··· MATERIAL SUPPLIED ···

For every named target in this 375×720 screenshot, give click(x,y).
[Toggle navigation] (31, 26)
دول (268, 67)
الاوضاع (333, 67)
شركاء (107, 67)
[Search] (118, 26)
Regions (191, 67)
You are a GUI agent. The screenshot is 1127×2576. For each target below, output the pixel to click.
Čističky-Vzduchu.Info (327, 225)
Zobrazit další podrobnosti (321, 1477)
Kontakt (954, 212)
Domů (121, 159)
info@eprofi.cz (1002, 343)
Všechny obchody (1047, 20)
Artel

···

**WHAT YOU SHOULD DO:** Convert the material above into a Markdown table, skipping any blank lines. Put each row's number under "No." and its line under "Text".

**RESPONSE FOR THIS EXERCISE:**
| No. | Text |
|---|---|
| 1 | For every named target in this 375×720 screenshot, give click(x,y). |
| 2 | [Toggle navigation] (31, 26) |
| 3 | دول (268, 67) |
| 4 | الاوضاع (333, 67) |
| 5 | شركاء (107, 67) |
| 6 | [Search] (118, 26) |
| 7 | Regions (191, 67) |
| 8 | You are a GUI agent. The screenshot is 1127×2576. For each target below, output the pixel to click. |
| 9 | Čističky-Vzduchu.Info (327, 225) |
| 10 | Zobrazit další podrobnosti (321, 1477) |
| 11 | Kontakt (954, 212) |
| 12 | Domů (121, 159) |
| 13 | info@eprofi.cz (1002, 343) |
| 14 | Všechny obchody (1047, 20) |
| 15 | Artel |